Orfeo by Richard Powers

Some years ago, a kindly editor asked me to review the latest novel by the celebrated American writer Richard Powers. Having attempted the first 30 or so pages numerous times, I eventually gave up and pleaded that I found the thing literally unreadable. But either Powers has mellowed since then or I have got a bit better at reading, because I had no difficulty in finishing Orfeo, and had quite some pleasure along the way.

Our protagonist is Peter Els, a 70-year- old composer, of some obscure renown among the cognoscenti. One day before the events of the novel’s present-day timeline unfold, he reads about the DIY biology movement – people tinkering with DNA in their garages – and orders the appropriate equipment himself from the internet. Unfortunately, when the cops turn up for an unrelated reason, they become very suspicious on seeing Els’s lifehacking toys. Then something happens and Els becomes a wanted man, a bioterrorist on the run.

*-*-*

= WHAT TO DO =
A) Answer these questions from the Orfeo review, one line each, marked as they are.
(i) How many pages of the earlier Powers novel did the reviewer keep attempting?
(ii) How old is Peter Els?
(iii) What movement does Els read about?
B) Decide whether each statement agrees with the Orfeo review. Answer yes or no and quote the words that settle it.
(i) The reviewer managed to finish Orfeo.
(ii) The police come to Els because of his biology equipment.
(iii) Els is a composer known to the general public.
C) Carry on writing the Orfeo review from its last sentence.

= MATERIAL PROVIDED =
*-*-*

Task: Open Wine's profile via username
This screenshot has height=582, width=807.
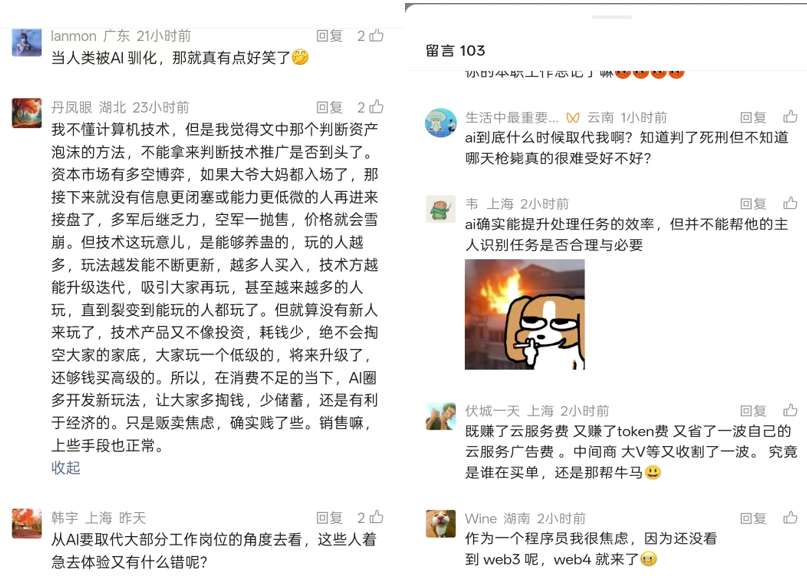Action: tap(481, 518)
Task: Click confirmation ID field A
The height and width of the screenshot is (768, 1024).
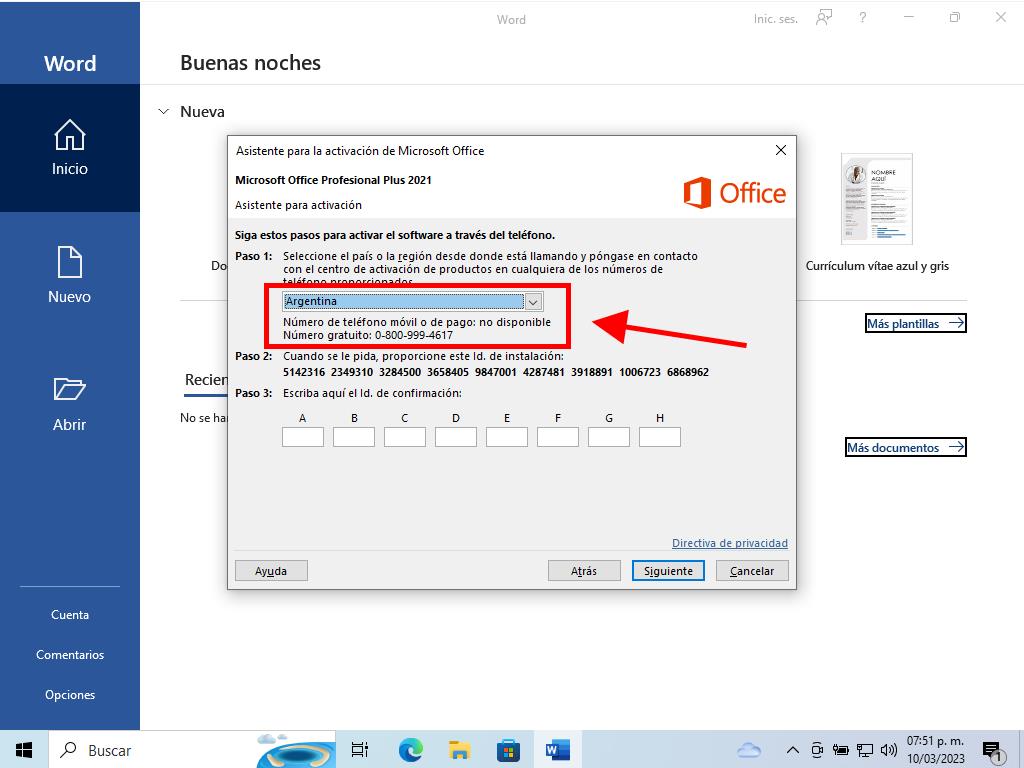Action: [x=303, y=437]
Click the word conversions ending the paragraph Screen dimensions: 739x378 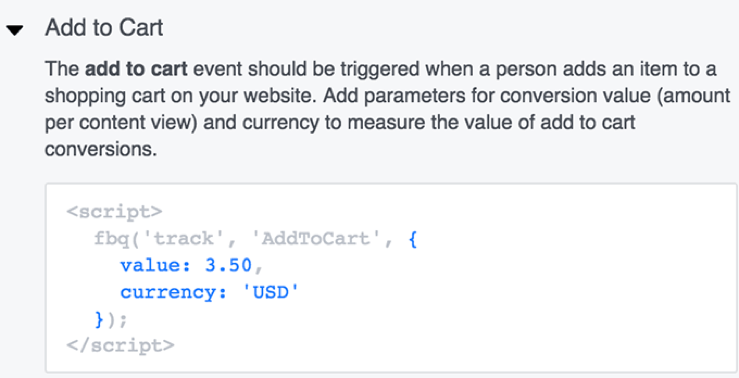[x=100, y=149]
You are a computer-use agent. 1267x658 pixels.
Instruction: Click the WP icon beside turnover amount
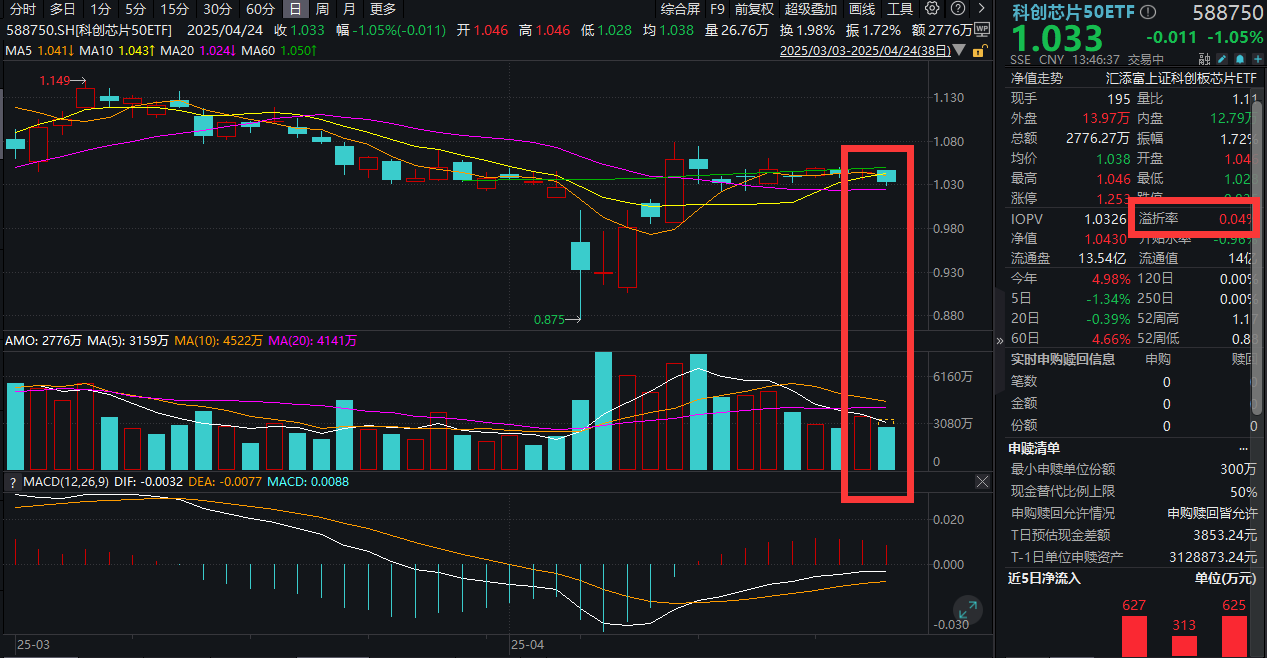[983, 29]
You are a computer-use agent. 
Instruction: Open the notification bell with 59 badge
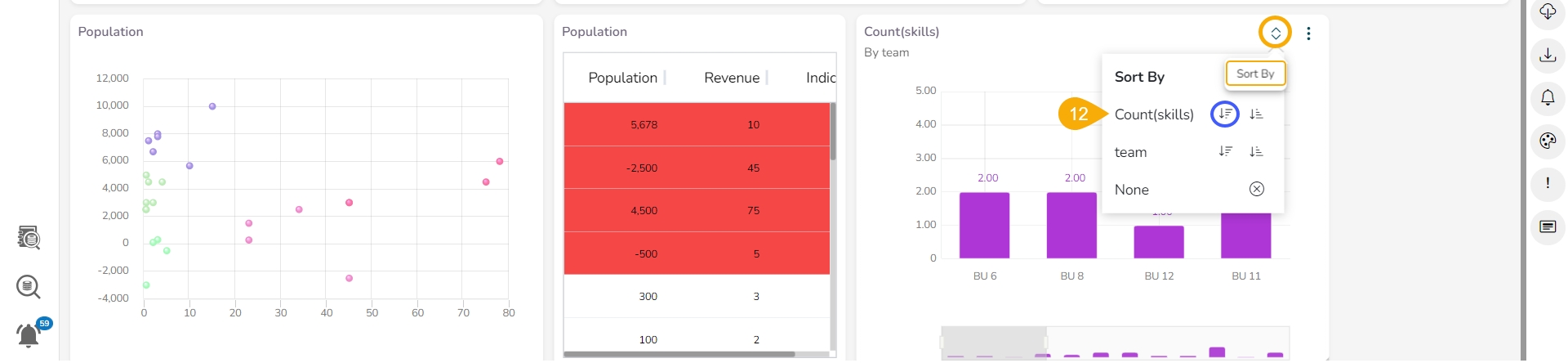[29, 334]
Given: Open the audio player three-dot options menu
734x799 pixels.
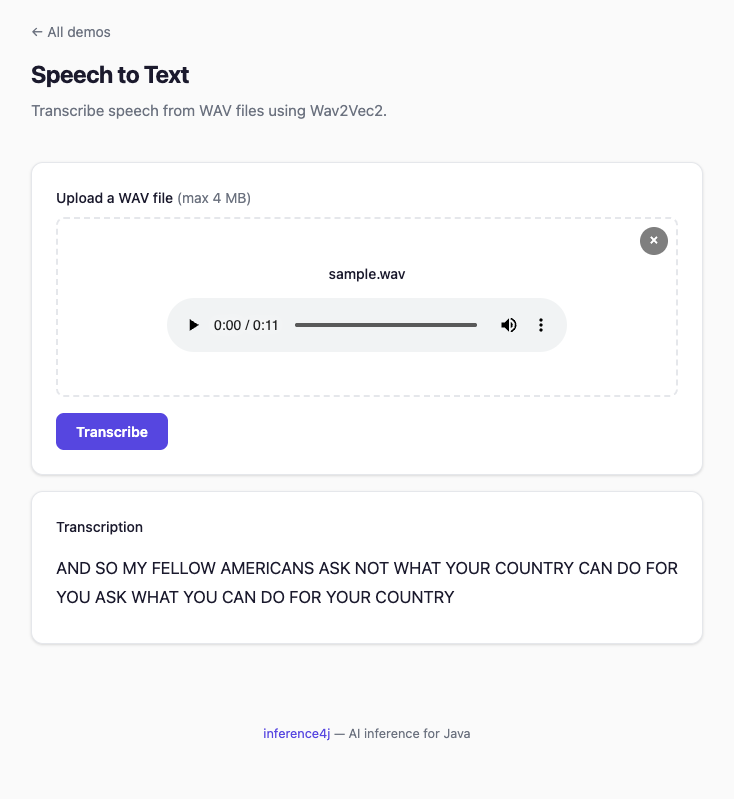Looking at the screenshot, I should click(541, 325).
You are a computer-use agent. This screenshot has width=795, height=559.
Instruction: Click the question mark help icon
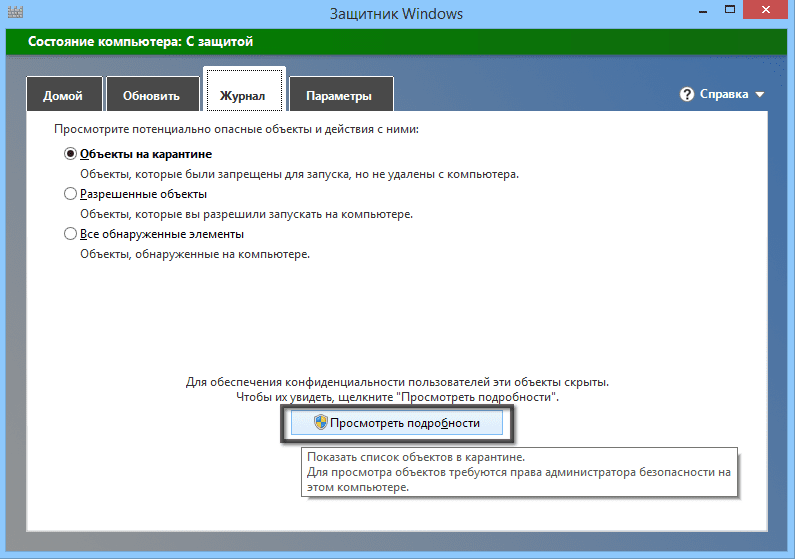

*-*-*

= EXERCISE RESPONSES =
A)
(i) The first 30 or so pages.
(ii) He is 70.
(iii) The DIY biology movement.

B)
(i) Yes: "I had no difficulty in finishing Orfeo"
(ii) No: "when the cops turn up for an unrelated reason"
(iii) No: "of some obscure renown among the cognoscenti"

C)
The publishers’ blurb plays up this aspect of the narrative – “a story of one man running for his life” etc – though it is largely just a framing device. Perhaps understandably, they don’t want to sell the book as what it really is: a novel about music. Worse than that: a novel about “classical” or art music. Mahler, Messiaen and so forth. Much better to emphasise the wanted-man angle.